Myanmar is the second largest country in Southeast Asia. The nation’s economy is one of the least developed in the world and is suffering the effects of extended isolation and stagnation. More than 13 million people—26 percent of Myanmar’s population—live below the poverty line and 3 million people are spending a high percentage of their limited income on food with a restricted diet that does not meet all their consumption needs.
Since the military takeover in February 2021, hunger levels in Myanmar have risen sharply, driven by the ongoing political crisis, poverty, displacement and the economic fallout from COVID-19. In April 2021, WFP estimated that an additional 3.4 million people could face hunger by October. This number would be on top of the estimated 2.8 million people already unable to meet their food needs prior to the takeover. The political crisis, compounded by the economic effects of COVID-19, is driving millions of families into hunger and desperation. The cost of a basic food basket has increased by some 30% compared to January 2021, while fuel prices have increased by 59-82%.
Development in Myanmar has been compromised by prolonged ethnic conflicts and intercommunal violence since its independence in 1948, resulting in massive displacement of people. In education, the net enrollment rate in primary schools is close to 88 percent, and 75 percent of children starting grade one reach grade five. However, the net completion rate is only 54 percent.

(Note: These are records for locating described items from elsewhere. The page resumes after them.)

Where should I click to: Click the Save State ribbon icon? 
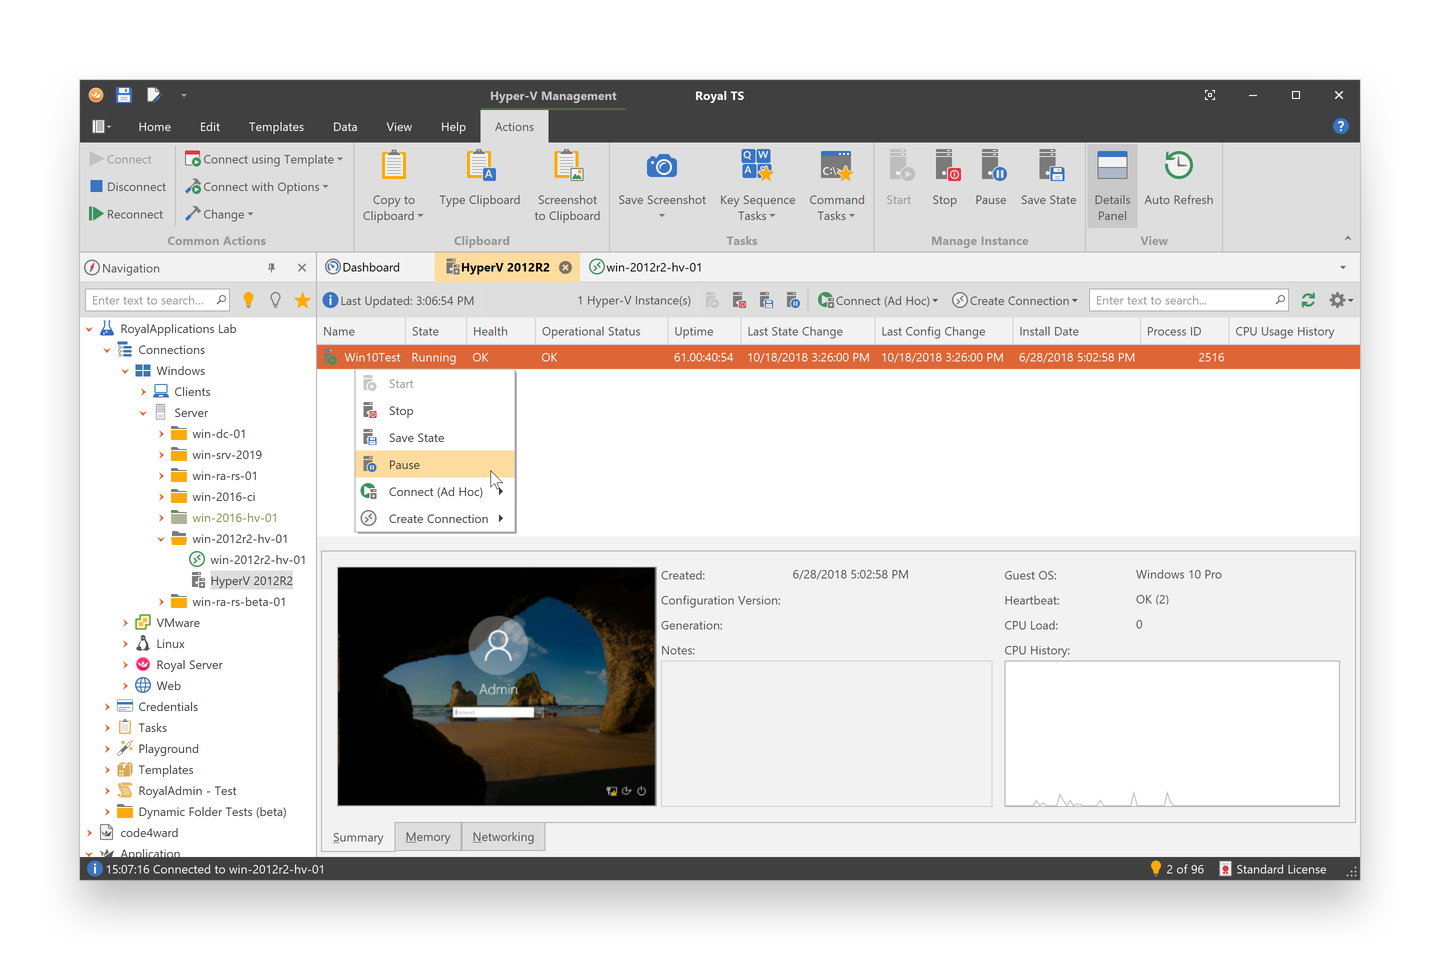(1048, 167)
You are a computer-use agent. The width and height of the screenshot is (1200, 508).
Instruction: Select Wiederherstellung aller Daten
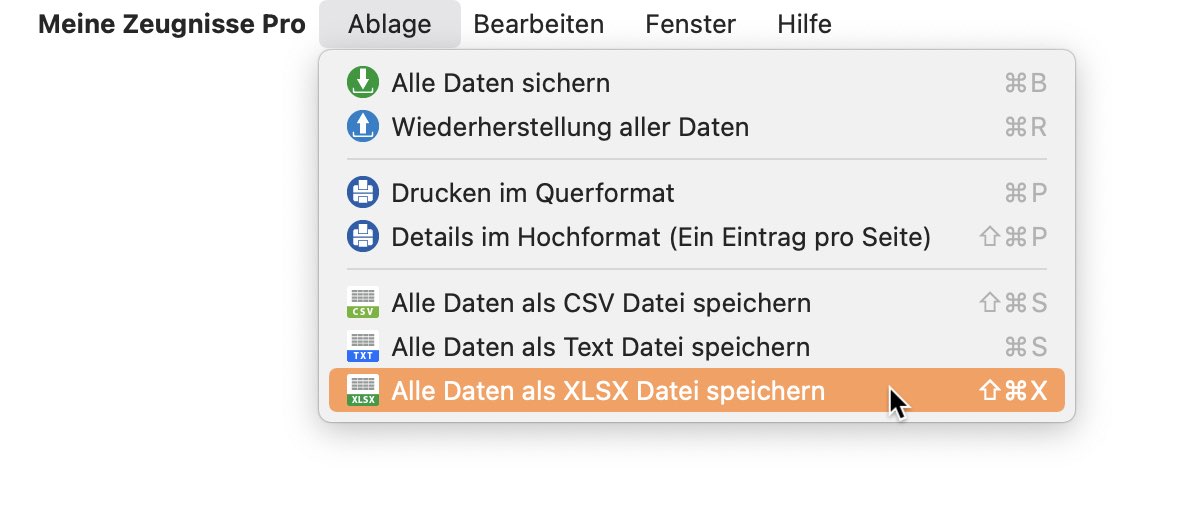697,127
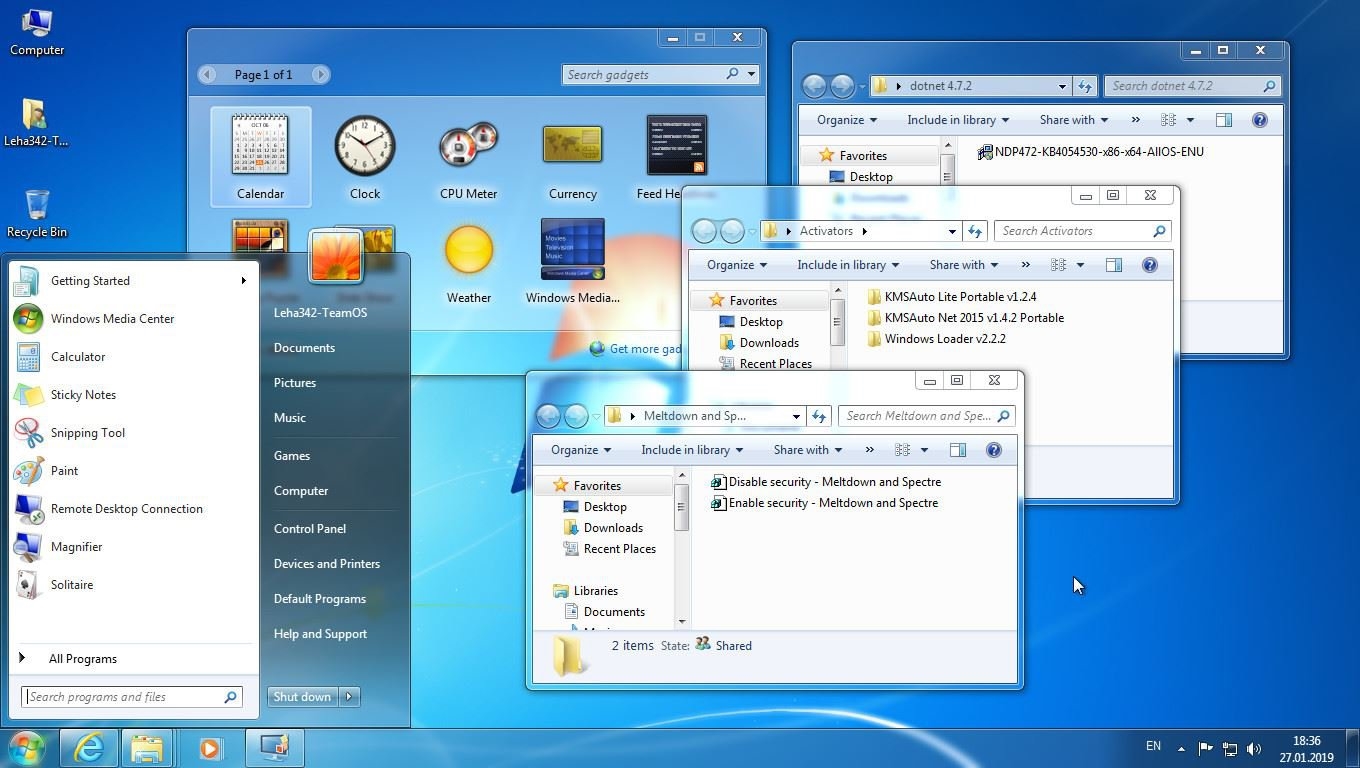1360x768 pixels.
Task: Toggle preview pane in Activators window
Action: (1113, 265)
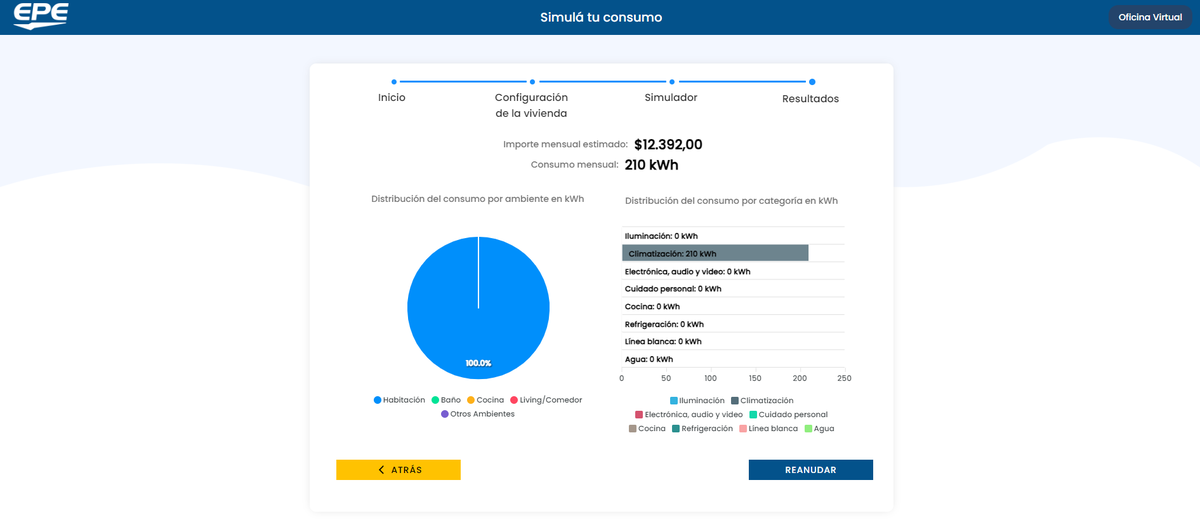Toggle Otros Ambientes legend item
1200x520 pixels.
pyautogui.click(x=477, y=414)
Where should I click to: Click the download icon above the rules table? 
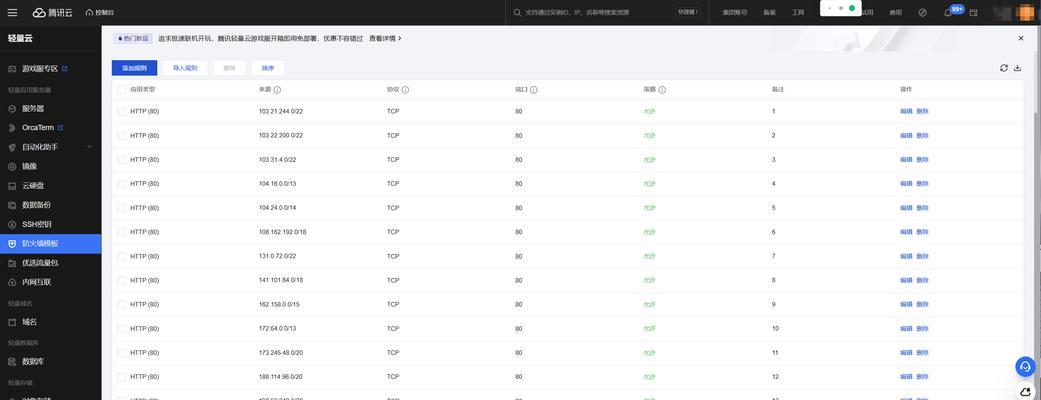[x=1017, y=68]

WFP implemented its first operation in Myanmar in 1978 in the northern Rakhine State and established its office in 1994. Today, 80 percent of households have lost nearly half of their income because of COVID-19. To meet these urgent needs, WFP nearly tripled its operations to assist 2.4M people in 2021 (up from 1M in 2020.)
WFP is working to reduce poverty, food insecurity and undernutrition, responding to disasters and increasing resilience among the most vulnerable. In 2021, WFP scaled up food distribution in urban areas for 2 million people in Yangon and Mandalay, the two most populous cities in Myanmar.
Nutrition – WFP provided nutrition support for 70,000 children, pregnant and nursing mothers, as well as HIV and tuberculosis patients to keep their immune systems strong.
Community asset creation – WFP strengthens community resilience by creating community infrastructures and provided cash or food for more than 7,600 people in exchange for participation in asset creation activities in 2021.
School meals – Since the closure of schools due to COVID-19, WFP has been working with communities to distribute take-home rations of high-energy biscuits to schoolchildren. Since May 2021, WFP has resumed distributions of high-energy biscuits as take-home rations for more than 85,000 children.